まずはGoogleのソフトウェア技術をとことんまで見てみたいと思い、リストに挙げました。すると機会があって、当時いた部署からソフトウェアエンジニアリング部門へ異動することができたのです。ほかの「やりたいこと」も合わせると10個ぐらいになり、これをやり切るまでは辞めずにいようと頑張った結果、リストをおおむね達成することができたのです。

「ある程度やり尽くした」と思うと、次は何をしようかと考えるようになります。その結果、Googleではないところで何かをしようと考え、退職することにしました。まだ50代前半で人生の終わりを考えるのには早かったのですが、ビジネスパーソンとしての残り時間はそう長くはない。新しいことを始めて失敗し、失敗から学んでもう一度チャレンジして何かを達成するというサイクルを考えると、私にとっては、このサイクルを回す時間があまり残されていないと感じました。

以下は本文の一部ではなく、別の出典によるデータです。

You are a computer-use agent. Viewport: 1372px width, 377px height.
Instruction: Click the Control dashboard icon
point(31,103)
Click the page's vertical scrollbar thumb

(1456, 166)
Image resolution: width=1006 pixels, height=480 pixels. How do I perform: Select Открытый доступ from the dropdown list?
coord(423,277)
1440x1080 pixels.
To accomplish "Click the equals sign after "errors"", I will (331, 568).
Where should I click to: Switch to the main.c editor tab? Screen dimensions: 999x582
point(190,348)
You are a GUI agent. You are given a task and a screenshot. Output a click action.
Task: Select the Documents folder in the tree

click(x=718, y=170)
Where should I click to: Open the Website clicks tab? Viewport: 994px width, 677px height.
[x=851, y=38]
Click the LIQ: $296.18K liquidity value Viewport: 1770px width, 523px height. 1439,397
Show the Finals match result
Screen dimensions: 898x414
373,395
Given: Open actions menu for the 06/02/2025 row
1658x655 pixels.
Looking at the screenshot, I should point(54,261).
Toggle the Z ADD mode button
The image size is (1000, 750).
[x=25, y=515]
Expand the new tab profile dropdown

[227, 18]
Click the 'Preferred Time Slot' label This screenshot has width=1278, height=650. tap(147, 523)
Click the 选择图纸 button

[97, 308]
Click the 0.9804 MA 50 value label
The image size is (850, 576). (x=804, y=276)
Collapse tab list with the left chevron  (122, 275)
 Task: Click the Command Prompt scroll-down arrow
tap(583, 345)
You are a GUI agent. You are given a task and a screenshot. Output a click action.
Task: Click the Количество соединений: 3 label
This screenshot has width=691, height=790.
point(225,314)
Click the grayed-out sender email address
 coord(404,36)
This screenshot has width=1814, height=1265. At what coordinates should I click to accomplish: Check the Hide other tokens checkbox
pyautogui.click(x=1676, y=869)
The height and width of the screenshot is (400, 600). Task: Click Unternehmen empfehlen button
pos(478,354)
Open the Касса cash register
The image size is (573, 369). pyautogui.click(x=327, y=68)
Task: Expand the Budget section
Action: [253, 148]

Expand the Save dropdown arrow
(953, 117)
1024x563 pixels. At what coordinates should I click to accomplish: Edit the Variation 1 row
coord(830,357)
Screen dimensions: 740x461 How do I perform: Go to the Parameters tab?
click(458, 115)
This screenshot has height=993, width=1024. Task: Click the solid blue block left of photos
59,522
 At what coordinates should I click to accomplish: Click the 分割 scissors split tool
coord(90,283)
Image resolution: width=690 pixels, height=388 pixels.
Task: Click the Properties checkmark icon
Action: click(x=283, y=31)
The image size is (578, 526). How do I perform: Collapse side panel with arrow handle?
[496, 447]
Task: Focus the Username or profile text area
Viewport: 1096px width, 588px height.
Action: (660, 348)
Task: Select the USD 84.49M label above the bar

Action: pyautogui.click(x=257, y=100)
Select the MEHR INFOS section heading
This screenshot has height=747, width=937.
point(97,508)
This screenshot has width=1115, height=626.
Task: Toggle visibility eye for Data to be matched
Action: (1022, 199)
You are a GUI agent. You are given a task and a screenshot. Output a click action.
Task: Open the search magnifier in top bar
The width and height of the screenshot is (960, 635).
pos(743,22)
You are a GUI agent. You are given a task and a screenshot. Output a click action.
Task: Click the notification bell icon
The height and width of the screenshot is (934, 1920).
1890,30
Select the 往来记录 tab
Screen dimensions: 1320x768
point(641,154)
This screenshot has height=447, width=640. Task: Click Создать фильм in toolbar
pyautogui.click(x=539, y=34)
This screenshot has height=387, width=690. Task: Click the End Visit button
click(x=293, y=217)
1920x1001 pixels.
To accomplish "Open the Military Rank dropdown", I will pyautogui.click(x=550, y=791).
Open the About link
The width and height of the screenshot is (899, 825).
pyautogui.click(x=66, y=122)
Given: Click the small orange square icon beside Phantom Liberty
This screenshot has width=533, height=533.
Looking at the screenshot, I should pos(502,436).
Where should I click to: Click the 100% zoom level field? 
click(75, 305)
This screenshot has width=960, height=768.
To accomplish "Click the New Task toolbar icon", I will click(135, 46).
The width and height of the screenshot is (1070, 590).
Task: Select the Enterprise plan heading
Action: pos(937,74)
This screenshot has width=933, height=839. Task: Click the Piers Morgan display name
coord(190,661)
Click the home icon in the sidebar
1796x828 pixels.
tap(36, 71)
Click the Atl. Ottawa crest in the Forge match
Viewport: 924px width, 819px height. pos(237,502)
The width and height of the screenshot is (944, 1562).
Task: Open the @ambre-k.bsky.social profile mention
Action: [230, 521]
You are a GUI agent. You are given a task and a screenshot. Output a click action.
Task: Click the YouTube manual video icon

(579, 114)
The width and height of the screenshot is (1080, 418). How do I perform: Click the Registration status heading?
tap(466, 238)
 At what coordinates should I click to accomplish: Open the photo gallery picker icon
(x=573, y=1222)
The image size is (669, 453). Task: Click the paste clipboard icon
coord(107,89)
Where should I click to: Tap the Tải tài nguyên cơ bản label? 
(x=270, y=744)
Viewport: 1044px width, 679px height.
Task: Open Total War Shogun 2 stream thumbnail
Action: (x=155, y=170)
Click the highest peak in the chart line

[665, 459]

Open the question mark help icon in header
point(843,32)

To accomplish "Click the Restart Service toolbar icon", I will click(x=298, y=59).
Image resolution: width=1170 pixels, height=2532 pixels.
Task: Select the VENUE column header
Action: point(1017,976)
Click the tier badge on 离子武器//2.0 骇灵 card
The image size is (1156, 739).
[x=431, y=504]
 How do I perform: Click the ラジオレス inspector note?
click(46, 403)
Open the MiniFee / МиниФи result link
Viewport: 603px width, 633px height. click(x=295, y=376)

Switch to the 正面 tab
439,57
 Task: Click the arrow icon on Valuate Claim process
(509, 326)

 そこで退職にあたって再度、やりたいことを整理しました。これが3度目の“ゾン100シチュエーション”です。

3度目の「ゾン100」で
重視した2つのこと

 このときやりたいことに挙げたのは「今までやったことがないことをやろう」ということで、ずっと働いてきた外資系ではなく、今まで働いたことのない日本企業で働こうと考えました。また、どうせなら創業間もないアーリーステージのスタートアップへ行こうと決めました。

 もうひとつは「健康なうちは働き続けたい」ということでした。そのために、できるだけ縛られずに自分の意思で働ける下地を作ろうと考えました。そこでフリーランスでも食べていけるし、会社を作ることもできるといった選択肢が持てるように、スタートアップで働きながら兼業で個人事業主としての仕事をスタートさせました。その後はスタートアップを辞め、専業でフリーランスとして働いた後、起業して今に至っています。

 ゾン100のように、たくさんのやりたいことをリスト化したのは2度目のときだけですが、いずれもやりたいことを自分の中で整理することで、実現に近づけられたのではないかと思います。